Çıkarılan Metin
★ ★ ★

İletişim Başkanı Altun: “İnsan onuru ve vicdan var oldukça, zalimler tarihin çöp sepetine gönderilecektir”
Cumhurbaşkanlığı İletişim Başkanı Fahrettin Altun, TRT World Citizen tarafından Atatürk Kültür Merkezi’nde bu yıl 6’ncısı düzenlenen “Humanitarian Film Festival” (İnsani Film Festivali) ödül töreninde yaptığı konuşmada “İsrail’in cürümlerine malzeme sağlayan, Batılı müesses nizamdır.” ifadelerini kullandı.
TÜHA / TÜRKUAZ İnternational News Agency
İletişim Başkanı Altun, TRT’nin “Özü Sözü İnsan” diyerek kararlılıkla sürdürdüğü yayın politikasının tezahürlerinden biri haline gelen festivalin hayırlara vesile olmasını temenni etti.
Festivalin odağında insan ve insana dair meseleler olduğuna dikkati çeken İletişim Başkanı Altun, “Bu festival, insan haklarının korunmasının önemini, sosyal adaleti, barışı, çevre sorunlarının insan hayatına etkisini öne çıkarıyor. Bu festival bize insan hayatının ne denli önemli, merkezi hakikat olduğunu hatırlatıyor. İnsanlık bugün ne yazık ki büyük bir kıyımın odağında.” diye konuştu.
İletişim Başkanı Altun, geçen yıl yine bu festivalin açılış konuşmasını yaparken, dünyada süregelen ekonomik krizlerden, salgınlardan, kıtlıktan, susuzluktan, zorunlu göçlerden, iklim değişikliğinden bahsettiğini, sözlerini ise tüm bu açık yaraların kapanmasını temenni ederek noktaladığını hatırlattı.
Son bir yılda, dünyanın yaralarından çok daha fazla kan sızmaya başladığını vurgulayan İletişim Başkanı Altun, Gazze, Batı Şeria, El-Halil, Refah ve Cenin’e işaret etti.

★ ★ ★

Eldeki Veriler

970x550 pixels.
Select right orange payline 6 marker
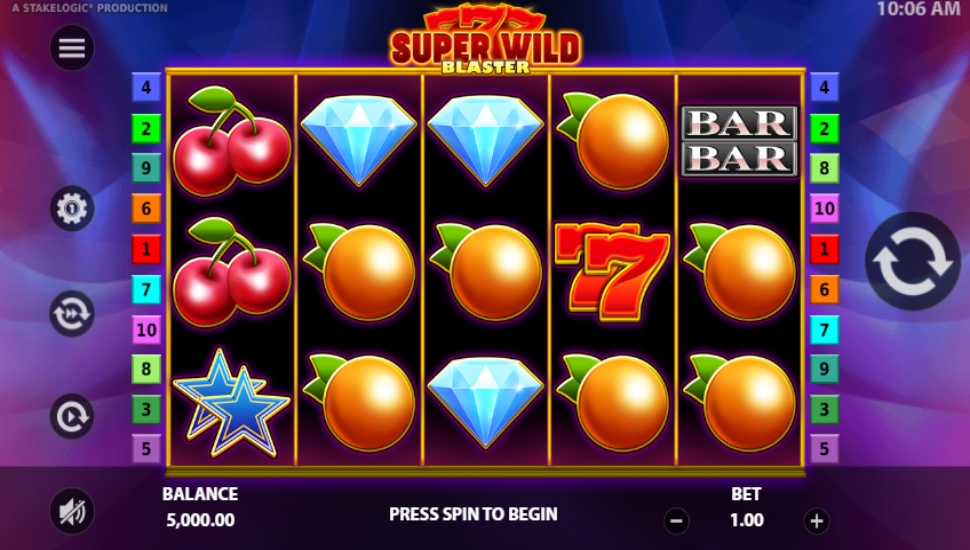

★ ★ ★

Çözülecek Problem
Fahrettin Altun'un İnsani Film Festivali ödül törenindeki konuşmasını aktaran haberi, son cümlesinden sonra devam ettirin. Materyalin bu işle hiçbir ilgisi yoktur.

Nihai Cevap
Son sığınaklarında, üzerlerine her gün tonlarca bomba yağan insanların şehirlerinden bahseden İletişim Başkanı Altun, “Dahası kadim Beyrut şehrinden bahsediyorum. Zulmün taşınmaya çalışıldığı İslam şehirlerinden bahsediyorum. Bugün bu kürsüden sesimizin ulaştığı herkese, ismini tarihe ‘katil devlet’ olarak yazdıran İsrail’in işlediği affedilmez insanlık suçlarını bir kez daha yüksek sesle haykırıyorum. İsrail bir soykırımcıdır, İsrail bir katildir ve biz var gücümüzle İsrail’in bu zulmüne son vermek, İsrail’in bu zulmünü durdurmak ve bu süreçte de İsrail’in zulümlerini, bütün cürümlerini, tüm dünyaya elimizdeki bütün imkanlarla, tüm iletişim, sanat imkanlarıyla göstermek için var gücümüzle çalışacağız.” ifadelerini kullandı.
Festivalin odağında insan olduğunu yineleyen Altun, odağında insan olan bir dizi acı gerçeğin altını çizdi.
“Onlar birer sayı değil”
2023’ün 7 Ekim’inden bu yana güneşin tam 393 kez doğduğunu, o günden bu yana, daha 1 yaşını bile görmemiş 786 bebeğin öldüğünü, son 393 kara günde, toplamda 17 bin 210 çocuğun Gazze’de hayatını kaybettiğini anımsatan İletişim Başkanı Altun, o günden bu yana, gökten ölüm olup yağan bombaların altında tam 11 bin 742 kadının da can verdiğini söyledi.
Gazze’de, toplamda 42 bin 885 insanın artık nefes almadığını, 183 gazeteci, 1047 sağlık çalışanı ve 85 sivil savunma görevlisinin de görevleri başında katledildiğini dile getiren İletişim Başkanı Altun, “İçinizden, ‘Onlar sayı değil, onlar insan.’ dediğinizi duyabiliyorum. Onlar birer sayı değil, insan. Her biri birer anne, baba, çocuk, eş, abi, kardeş… Aradan geçen bu 393 günde üzerlerine toplam 85 bin 500 ton patlayıcı yağan insanlar. Evsiz, barksız, camisiz, kilisesiz kalan ve vahşice katledilen insanlar.” ifadelerini kullandı.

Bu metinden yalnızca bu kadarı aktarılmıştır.